OBJECTIVE. Using the forum thread on vintage cameras for photographing the Northern Lights, decide whether each statement agrees with it. Answer yes or no, and quote the words from the thread that decide it. (a) Some cameras are made only for black-and-white film. (b) The Yashica GSN offers automatic exposure up to 60 seconds. (c) The Nikon Action Touch can be used underwater.

DOCUMENT TEXT.
══════

# Best vintage camera to capture the Northern Lights?



## float.bridges (Sep 4, 2013)

Hi! I'm new to the forum, I just had a few questions.

I'm going to Alaska for a while, and I was just wondering what camera I should invest in to take with me? It needs to be able to survive the cold, be able to take pretty photos of the aurora borealis, be fairly cheap, and take color film (I'm learning how to develop my own photographs). 

Also, if I ended up picking up an old camera made for black and white film, would color film work alright with it?

Forgive me, I'm new to film.

And thanks in advance!


----------



## timor (Sep 4, 2013)

Hi and welcome to the forum.
There are no cameras made only for b&w film.  You can load color film to anyone. If the lens will properly reproduce color that is another question, but anything made from 1970 on will have no problems. Hasselblad in very cold conditions will behave, but is not cheap. I guess you will need something with automatic exposure. Yashica GSN has a fast lens, very good light meter and automatic exposure up to 30 sec. I don't know if that enough to catch aurora borealis on fast ISO 400 film.


----------



## gsgary (Sep 4, 2013)

By the sound of your question you are not capable of taking the photo but any old camera is


----------



## timor (Sep 4, 2013)

gsgary said:


> By the sound of your question you are not capable of taking the photo but any old camera is


Gary, be nice, don't shoot film newbie, he asked for mercy.


----------



## gsgary (Sep 4, 2013)

timor said:


> Gary, be nice, don't shoot film newbie, he asked for mercy.



Its hard with questions like that


----------



## timor (Sep 4, 2013)

gsgary said:


> timor said:
> 
> 
> > Gary, be nice, don't shoot film newbie, he asked for mercy.
> ...


I know, but is not his fault. Blame for that digital technology. In general. Many young people believe that digital computers already surpassed humans in creative thinking.


----------



## compur (Sep 4, 2013)

I would recommend the Nikon Action Touch.  It is sealed against weather (can be used underwater) and is ruggedly made for adverse weather conditions.  It is also a point-and-shoot camera that is easy to load and use and has an excellent Nikon lens.

As with any vintage camera, make sure it is working properly before purchasing.


----------



## limr (Sep 4, 2013)

float.bridges, if you are still reading this...

Yes, Gary was a bit shirty, but you should also be aware that you have quite a bit to learn about shooting film cameras. It's quite naive to think you just need the right camera to "take pretty pictures" of anything, especially tricky subjects like shifting lights in the night sky. If you're still new enough to film photography that you think there are different cameras for different films, then you are going to have difficulties.

══════

DATASET ENTRIES.

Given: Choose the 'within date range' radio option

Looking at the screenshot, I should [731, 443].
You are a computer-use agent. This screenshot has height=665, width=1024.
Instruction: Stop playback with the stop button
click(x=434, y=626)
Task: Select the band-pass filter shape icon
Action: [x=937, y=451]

══════

RESULT OF THIS TASK.
(a) No: "There are no cameras made only for b&w film."
(b) No: "automatic exposure up to 30 sec."
(c) Yes: "can be used underwater"